CBPCs are paid at the rate of $1.01 per gallon, versus 50 cents for the original black liquor credits, so there could be $8 billion to $9 billion available if companies can refund the black liquor tax credits they have already received so that they can get the CBPCs instead. The IRS ruling provides no guidance on that point.
Late to the party
Also, many pulp makers were late to the black liquor party last year, not qualifying for the credits until several months had passed. Publicly traded companies received about $800 million more credits in the second half of the year than the first, suggesting they produced about 1.6 billion gallons of black liquor in 2009 that did not receive the credits. Add in privately held companies and there's probably at least 2 billion gallons -- worth more than $2 billion in CBPCs -- that could qualify without the companies having first to return money to the IRS.
Because it can only be used to reduce income-tax payments, rather than being a direct payment like the original black liquor tax credits, CBPC may not be of much benefit to unprofitable or barely profitable companies. The credits, however, can be carried forward for several years, which could be helpful to the many pulp makers that paid no income taxes for 2009 but are more profitable this year. The ability to use the credits in subsequent years could make unprofitable companies more attractive for acquisition by profitable ones.
The alternative fuel mixture program expired at the end of 2009. The "ObamaCare" healthcare legislation disqualifies black liquor for CBPCs starting on Jan. 1, 2010 but had no impact on 2009, the first year of the program.
Pulp makers have already applied
"For black liquor sold or used before January 1, 2010, however, a number of black liquor producers have indicated they intend to claim a [CBPC] credit," the ruling says. "In addition, a number of these black liquor producers have applied to the IRS . . . to be registered by the IRS as producers of cellulosic biofuel."
Prior to the ruling, several pulp makers had said they did not expect any further tax credits from black liquor. A presentation from International Paper -- which could net more than $2 billion from the ruling -- stated last year "we believe that pulp & paper producers do not qualify" for CBPCs.
The IRS ruling acknowledges that one requirement for a substance to receive CBPCs is that it "meets the registration requirements for fuels and fuel additives established by the Environmental Protection Agency (EPA) under section 211 of the Clean Air Act". Because those registration requirements only apply to motor vehicle fuels and fuel additives, an EPA official indicated last year that the CBPC law apparently excludes black liquor, which is not suitable for motors.
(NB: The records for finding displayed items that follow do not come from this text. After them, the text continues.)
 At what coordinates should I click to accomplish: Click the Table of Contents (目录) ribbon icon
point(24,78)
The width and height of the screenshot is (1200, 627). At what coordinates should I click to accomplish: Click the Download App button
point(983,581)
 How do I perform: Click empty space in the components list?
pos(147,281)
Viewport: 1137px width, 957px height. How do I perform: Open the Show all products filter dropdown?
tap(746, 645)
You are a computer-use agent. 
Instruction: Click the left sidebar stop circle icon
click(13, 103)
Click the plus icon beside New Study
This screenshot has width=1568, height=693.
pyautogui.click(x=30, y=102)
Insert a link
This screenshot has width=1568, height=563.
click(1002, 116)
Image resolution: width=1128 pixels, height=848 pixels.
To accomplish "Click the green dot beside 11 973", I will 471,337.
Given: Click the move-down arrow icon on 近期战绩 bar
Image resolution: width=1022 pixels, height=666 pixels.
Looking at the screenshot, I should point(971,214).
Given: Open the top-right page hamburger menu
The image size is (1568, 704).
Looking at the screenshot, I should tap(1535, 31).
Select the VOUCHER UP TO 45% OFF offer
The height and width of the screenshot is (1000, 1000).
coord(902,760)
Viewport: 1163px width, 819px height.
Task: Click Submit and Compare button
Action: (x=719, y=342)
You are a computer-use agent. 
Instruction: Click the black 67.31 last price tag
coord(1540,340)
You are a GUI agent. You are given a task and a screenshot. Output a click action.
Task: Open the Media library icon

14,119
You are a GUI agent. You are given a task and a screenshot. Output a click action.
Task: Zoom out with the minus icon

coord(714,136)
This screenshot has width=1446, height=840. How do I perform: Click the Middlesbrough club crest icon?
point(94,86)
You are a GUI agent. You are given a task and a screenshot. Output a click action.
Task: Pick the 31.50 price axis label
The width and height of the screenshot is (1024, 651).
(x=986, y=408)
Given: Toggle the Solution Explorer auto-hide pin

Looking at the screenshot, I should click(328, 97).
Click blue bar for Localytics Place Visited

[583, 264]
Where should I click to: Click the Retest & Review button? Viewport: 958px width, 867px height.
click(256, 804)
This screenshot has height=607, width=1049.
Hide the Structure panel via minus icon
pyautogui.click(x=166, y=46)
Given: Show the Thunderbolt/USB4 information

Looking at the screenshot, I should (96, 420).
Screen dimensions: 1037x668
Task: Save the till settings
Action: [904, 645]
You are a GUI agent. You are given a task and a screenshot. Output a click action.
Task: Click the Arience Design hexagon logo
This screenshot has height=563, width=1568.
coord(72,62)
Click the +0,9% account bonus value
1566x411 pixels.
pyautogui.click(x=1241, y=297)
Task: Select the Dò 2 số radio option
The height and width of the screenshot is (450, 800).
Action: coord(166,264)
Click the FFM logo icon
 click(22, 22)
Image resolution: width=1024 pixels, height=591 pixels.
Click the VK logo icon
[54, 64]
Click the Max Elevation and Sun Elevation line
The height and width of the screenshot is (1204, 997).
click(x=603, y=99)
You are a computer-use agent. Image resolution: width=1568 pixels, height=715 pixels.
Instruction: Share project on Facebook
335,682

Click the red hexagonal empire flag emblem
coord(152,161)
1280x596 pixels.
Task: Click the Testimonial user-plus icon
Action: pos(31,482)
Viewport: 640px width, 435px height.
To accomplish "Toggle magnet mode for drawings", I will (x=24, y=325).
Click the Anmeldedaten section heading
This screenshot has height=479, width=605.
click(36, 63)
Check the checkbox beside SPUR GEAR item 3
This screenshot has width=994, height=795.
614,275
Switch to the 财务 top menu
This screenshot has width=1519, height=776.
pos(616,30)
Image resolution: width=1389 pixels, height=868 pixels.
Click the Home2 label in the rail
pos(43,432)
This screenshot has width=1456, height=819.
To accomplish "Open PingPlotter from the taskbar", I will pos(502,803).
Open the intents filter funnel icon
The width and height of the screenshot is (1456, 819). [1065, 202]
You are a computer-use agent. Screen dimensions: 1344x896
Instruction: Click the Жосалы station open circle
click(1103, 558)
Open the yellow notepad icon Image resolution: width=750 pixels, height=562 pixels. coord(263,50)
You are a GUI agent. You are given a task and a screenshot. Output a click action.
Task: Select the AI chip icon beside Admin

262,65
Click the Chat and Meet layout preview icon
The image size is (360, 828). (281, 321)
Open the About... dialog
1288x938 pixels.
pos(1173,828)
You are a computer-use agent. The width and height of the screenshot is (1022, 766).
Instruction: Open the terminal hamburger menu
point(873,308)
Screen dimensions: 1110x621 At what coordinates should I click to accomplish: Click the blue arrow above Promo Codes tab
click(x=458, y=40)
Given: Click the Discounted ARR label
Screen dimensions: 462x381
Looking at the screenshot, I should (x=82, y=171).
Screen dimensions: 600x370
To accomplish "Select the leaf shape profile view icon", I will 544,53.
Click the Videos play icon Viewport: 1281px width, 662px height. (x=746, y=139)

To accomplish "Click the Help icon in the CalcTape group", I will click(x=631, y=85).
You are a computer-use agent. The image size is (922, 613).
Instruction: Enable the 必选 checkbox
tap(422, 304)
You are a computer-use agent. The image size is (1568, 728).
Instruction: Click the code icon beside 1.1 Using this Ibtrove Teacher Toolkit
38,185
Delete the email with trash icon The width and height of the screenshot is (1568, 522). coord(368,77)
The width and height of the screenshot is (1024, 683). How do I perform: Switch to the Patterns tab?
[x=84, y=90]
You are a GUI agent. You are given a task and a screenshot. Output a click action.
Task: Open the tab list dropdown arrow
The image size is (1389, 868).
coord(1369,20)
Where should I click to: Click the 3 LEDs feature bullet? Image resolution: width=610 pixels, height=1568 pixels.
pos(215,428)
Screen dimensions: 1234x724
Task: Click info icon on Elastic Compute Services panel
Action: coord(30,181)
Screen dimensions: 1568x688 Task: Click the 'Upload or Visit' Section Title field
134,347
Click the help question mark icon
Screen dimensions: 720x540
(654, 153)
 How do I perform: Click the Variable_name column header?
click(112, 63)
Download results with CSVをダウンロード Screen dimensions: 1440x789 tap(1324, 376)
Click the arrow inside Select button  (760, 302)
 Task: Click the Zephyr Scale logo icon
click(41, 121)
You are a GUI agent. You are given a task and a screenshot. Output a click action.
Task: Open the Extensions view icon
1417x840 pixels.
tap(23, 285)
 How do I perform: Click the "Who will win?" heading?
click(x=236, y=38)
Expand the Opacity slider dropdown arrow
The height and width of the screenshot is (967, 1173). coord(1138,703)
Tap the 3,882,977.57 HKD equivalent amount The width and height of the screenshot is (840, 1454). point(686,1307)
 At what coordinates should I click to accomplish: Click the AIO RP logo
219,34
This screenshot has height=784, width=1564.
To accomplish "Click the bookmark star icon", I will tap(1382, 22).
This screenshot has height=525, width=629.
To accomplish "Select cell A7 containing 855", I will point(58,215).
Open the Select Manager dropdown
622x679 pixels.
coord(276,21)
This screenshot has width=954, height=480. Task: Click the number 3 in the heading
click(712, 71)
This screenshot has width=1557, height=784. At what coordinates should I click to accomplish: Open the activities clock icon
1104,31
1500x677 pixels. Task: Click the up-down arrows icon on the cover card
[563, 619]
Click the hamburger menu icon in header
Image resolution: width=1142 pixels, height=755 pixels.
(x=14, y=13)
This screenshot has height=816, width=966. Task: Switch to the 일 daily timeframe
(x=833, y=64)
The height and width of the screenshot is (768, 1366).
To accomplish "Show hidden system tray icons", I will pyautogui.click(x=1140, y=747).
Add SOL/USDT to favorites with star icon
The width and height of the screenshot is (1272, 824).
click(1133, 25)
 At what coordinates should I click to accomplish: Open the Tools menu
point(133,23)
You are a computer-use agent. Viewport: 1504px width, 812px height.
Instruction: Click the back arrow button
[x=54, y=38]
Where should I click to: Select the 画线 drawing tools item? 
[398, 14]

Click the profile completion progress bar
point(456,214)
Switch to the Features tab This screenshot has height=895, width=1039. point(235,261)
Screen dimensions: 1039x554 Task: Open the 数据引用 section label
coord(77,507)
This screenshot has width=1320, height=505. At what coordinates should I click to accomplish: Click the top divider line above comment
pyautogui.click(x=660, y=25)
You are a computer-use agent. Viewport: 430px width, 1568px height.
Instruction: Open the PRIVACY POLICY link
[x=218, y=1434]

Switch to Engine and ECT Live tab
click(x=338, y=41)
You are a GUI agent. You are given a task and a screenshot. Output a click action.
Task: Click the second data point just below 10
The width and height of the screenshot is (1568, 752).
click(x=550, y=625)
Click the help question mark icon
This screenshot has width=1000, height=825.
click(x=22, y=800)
But the new ruling cites previous IRS guidance (in logic that only a lawyer could love) stating that a "fuel meets the EPA registration requirements if the EPA does not require the fuel to be registered."
"Cellulosic fuel that is not used for fuel in a motor vehicle does not have to be registered by the EPA," the ruling adds. "Practically speaking, black liquor cannot be used as a fuel in a motor vehicle."